_REQUIREMENT_: Your answer should consist of the lines in the data below that contain "right".

*** Block opens ***

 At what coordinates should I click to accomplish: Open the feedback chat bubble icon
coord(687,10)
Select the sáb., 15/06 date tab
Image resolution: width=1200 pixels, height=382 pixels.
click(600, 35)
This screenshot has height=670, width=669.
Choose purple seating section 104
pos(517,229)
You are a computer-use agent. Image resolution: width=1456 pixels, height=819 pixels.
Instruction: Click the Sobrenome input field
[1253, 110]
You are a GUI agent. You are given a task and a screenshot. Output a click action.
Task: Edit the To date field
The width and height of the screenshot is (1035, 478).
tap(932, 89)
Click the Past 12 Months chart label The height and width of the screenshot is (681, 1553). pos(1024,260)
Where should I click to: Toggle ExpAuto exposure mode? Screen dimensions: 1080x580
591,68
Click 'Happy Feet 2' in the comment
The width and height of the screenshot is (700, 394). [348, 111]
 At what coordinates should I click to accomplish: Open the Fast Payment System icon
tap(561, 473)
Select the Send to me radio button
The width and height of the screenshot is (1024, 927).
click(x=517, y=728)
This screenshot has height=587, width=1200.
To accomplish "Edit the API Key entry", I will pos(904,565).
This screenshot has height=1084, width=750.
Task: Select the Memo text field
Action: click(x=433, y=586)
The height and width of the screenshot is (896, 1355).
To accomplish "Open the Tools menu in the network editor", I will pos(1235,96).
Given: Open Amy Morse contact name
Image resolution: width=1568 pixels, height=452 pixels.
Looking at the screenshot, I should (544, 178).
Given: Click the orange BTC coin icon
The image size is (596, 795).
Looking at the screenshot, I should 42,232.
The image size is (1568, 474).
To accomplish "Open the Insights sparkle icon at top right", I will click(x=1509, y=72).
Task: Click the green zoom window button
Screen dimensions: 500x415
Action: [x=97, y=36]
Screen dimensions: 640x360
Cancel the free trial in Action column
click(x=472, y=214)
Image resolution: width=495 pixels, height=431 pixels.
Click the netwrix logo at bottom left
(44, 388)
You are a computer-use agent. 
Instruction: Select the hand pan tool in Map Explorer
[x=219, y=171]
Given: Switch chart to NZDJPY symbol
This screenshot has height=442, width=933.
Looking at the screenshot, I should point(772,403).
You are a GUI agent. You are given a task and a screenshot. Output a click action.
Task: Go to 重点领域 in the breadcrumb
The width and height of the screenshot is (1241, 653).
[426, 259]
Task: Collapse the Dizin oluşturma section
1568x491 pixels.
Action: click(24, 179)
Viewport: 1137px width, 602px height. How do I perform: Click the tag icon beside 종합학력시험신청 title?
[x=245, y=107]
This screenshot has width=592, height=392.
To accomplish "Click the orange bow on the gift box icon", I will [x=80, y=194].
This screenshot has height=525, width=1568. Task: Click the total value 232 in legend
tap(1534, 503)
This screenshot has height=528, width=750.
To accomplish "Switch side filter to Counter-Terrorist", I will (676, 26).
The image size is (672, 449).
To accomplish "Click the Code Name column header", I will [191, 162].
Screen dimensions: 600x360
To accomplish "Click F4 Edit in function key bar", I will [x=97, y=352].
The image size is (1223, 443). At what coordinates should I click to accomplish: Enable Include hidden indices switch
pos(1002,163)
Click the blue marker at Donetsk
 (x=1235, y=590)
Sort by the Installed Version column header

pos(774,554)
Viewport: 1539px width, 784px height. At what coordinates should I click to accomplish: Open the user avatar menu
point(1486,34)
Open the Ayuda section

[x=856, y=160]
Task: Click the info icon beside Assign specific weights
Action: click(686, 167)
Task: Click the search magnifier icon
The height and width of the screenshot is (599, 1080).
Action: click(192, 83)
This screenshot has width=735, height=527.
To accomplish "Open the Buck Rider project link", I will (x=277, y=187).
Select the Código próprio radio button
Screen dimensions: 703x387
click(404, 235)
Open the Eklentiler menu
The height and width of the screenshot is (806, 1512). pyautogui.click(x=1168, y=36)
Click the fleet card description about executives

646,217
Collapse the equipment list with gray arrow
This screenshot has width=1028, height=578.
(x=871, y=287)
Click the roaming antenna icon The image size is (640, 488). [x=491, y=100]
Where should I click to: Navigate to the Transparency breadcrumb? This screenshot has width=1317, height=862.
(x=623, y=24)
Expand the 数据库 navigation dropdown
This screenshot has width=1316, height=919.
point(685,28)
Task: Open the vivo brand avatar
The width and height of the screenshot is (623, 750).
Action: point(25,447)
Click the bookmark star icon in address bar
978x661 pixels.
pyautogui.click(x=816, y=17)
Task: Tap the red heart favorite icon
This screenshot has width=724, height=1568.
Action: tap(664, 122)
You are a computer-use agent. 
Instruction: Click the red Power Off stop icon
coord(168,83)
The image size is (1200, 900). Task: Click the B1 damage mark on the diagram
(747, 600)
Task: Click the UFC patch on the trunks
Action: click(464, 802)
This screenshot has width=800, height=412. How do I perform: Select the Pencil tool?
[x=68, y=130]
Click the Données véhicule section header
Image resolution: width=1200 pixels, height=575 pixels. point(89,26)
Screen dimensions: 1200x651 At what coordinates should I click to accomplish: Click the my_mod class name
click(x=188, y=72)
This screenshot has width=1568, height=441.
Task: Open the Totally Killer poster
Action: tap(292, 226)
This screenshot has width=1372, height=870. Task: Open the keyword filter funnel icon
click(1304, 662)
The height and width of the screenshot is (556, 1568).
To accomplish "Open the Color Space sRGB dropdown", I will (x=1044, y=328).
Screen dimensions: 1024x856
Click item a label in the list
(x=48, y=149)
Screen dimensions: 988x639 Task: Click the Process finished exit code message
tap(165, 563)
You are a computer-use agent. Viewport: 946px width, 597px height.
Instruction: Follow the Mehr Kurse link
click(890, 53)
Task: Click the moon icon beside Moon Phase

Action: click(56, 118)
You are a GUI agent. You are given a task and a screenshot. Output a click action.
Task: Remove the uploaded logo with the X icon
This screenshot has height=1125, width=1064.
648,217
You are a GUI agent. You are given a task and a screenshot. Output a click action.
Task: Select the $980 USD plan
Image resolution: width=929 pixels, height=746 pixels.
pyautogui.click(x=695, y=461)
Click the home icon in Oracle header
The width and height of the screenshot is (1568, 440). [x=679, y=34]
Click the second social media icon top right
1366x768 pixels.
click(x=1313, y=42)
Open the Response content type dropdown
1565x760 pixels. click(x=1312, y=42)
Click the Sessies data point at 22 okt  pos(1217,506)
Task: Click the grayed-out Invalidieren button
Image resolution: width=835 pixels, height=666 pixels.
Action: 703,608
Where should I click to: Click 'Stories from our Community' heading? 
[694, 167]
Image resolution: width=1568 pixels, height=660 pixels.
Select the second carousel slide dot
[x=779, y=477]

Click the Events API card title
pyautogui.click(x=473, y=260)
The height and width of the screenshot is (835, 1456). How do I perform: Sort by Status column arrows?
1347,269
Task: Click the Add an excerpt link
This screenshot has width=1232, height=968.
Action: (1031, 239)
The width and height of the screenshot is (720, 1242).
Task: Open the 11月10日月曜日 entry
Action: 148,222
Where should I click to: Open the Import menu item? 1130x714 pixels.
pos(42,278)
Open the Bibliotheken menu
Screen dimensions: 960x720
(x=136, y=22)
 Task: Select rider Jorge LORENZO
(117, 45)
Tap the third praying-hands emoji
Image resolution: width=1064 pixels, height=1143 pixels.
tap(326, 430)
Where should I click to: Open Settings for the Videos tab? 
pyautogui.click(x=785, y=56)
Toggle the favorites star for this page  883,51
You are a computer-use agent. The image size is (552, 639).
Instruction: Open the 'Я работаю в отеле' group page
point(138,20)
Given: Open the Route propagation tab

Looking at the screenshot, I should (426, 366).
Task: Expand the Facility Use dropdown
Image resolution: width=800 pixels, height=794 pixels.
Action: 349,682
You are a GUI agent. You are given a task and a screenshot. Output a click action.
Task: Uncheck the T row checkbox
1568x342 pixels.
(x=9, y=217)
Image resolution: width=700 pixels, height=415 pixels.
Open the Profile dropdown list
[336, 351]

*** Block closes ***

_ANSWER BELOW_:
To accomplish "Open the Insights sparkle icon at top right", I will click(x=1509, y=72).
Click the second social media icon top right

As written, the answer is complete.